The team developed and validated a diagnostic approach that can simultaneously detect and differentiate 18 infectious or inflammatory diseases including group B Streptococcus (GBS), respiratory syncytial virus (RSV), and tuberculosis.

According to ICL’s researchers, the blood test has the potential to deliver results in a fraction of the time taken by current diagnostic tests.

A single sample of blood in the test can help clinicians to diagnose the cause of fever based on the distinctive pattern of genes triggered by the body in response to particular illnesses.

ICL said that a test based on this approach may provide a result in less than 60 minutes, in contrast to the large amount of time taken by existing tests for some conditions.

As per the researchers, their study represents a proof-of-concept for the approach, which is based on gene expression of the patients.

The study’s initial findings, related to the detection and diagnosis of diseases based on patterns of gene expression, were published in the Cell Press Med journal.

The researchers assessed an approach that detected the pattern of a gene expression in blood in response to inflammatory conditions and specific infections.
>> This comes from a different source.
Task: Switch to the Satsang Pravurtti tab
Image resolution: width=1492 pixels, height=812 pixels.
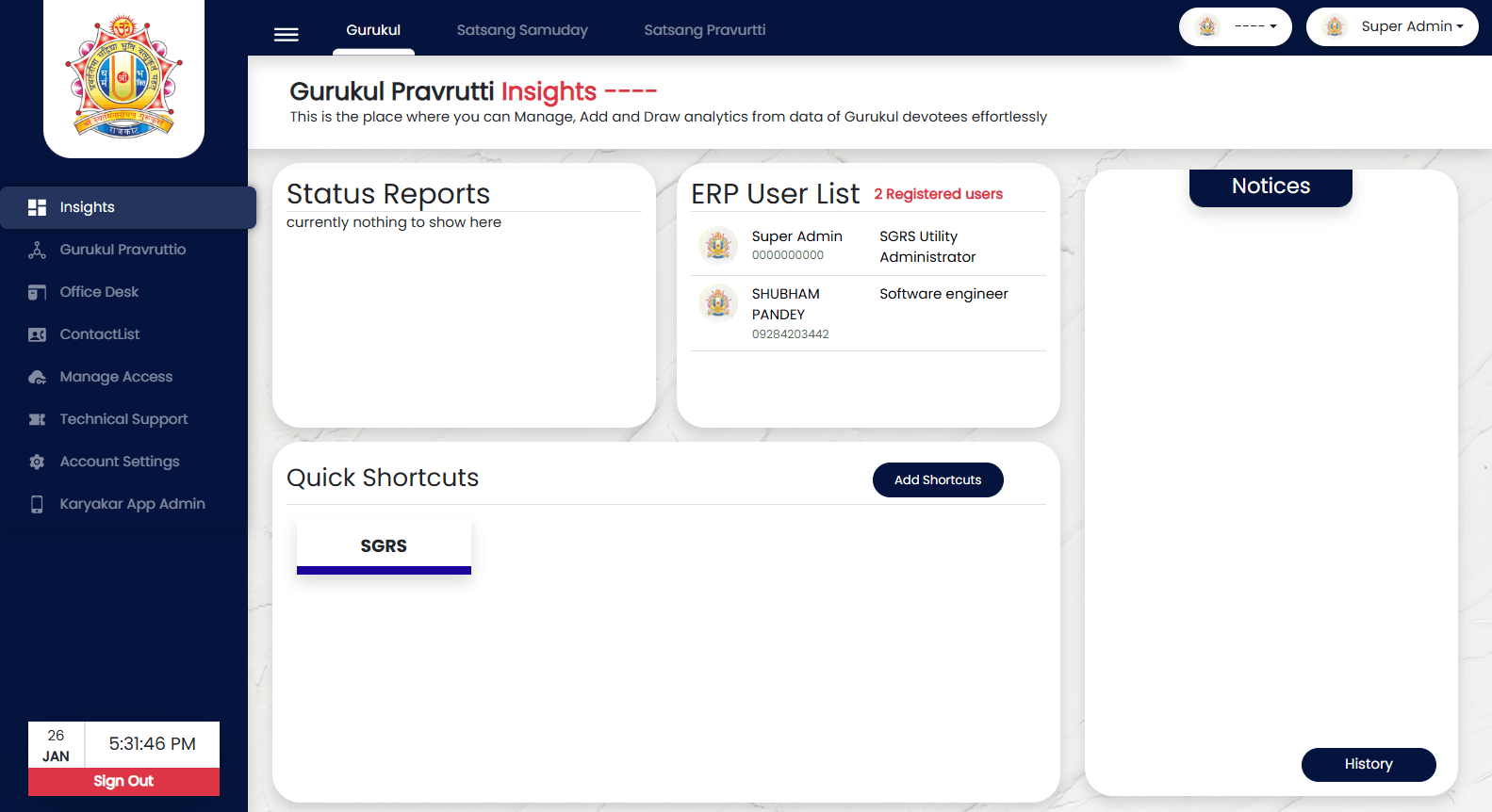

ICL department of infectious disease senior lecturer and the paper’s co-senior author Myrsini Kaforou said: “This body of work has enabled us to identify the molecular signature of a wide range of diseases based on 161 genes, out of thousands of genes in the human genome.
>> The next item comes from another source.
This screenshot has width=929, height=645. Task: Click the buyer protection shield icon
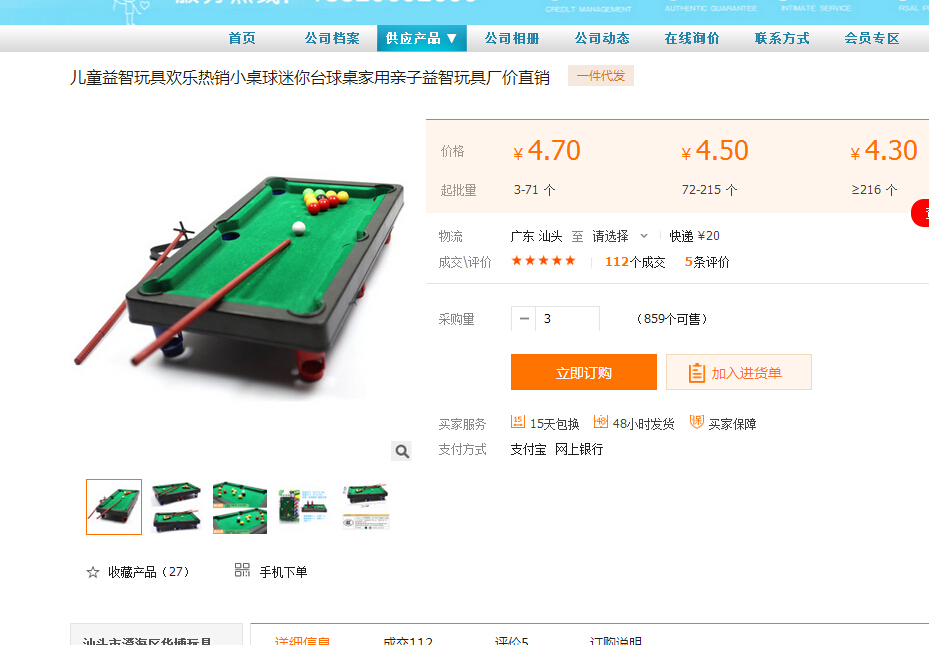(x=697, y=422)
“By distinguishing between many diseases at the same time within the same test, we have developed a more comprehensive and accurate model that aligns with the way clinicians think about diagnosis.

“With this initial proof-of-concept study, we’ve been able to show that our multi-disease machine-learning diagnostic approach works.”

The researchers said that a functioning test is not currently ready for clinical use. Its RNA transcript panel need to be further modified, tested, and translated into a viable platform or device for regulatory clearance, said ICL.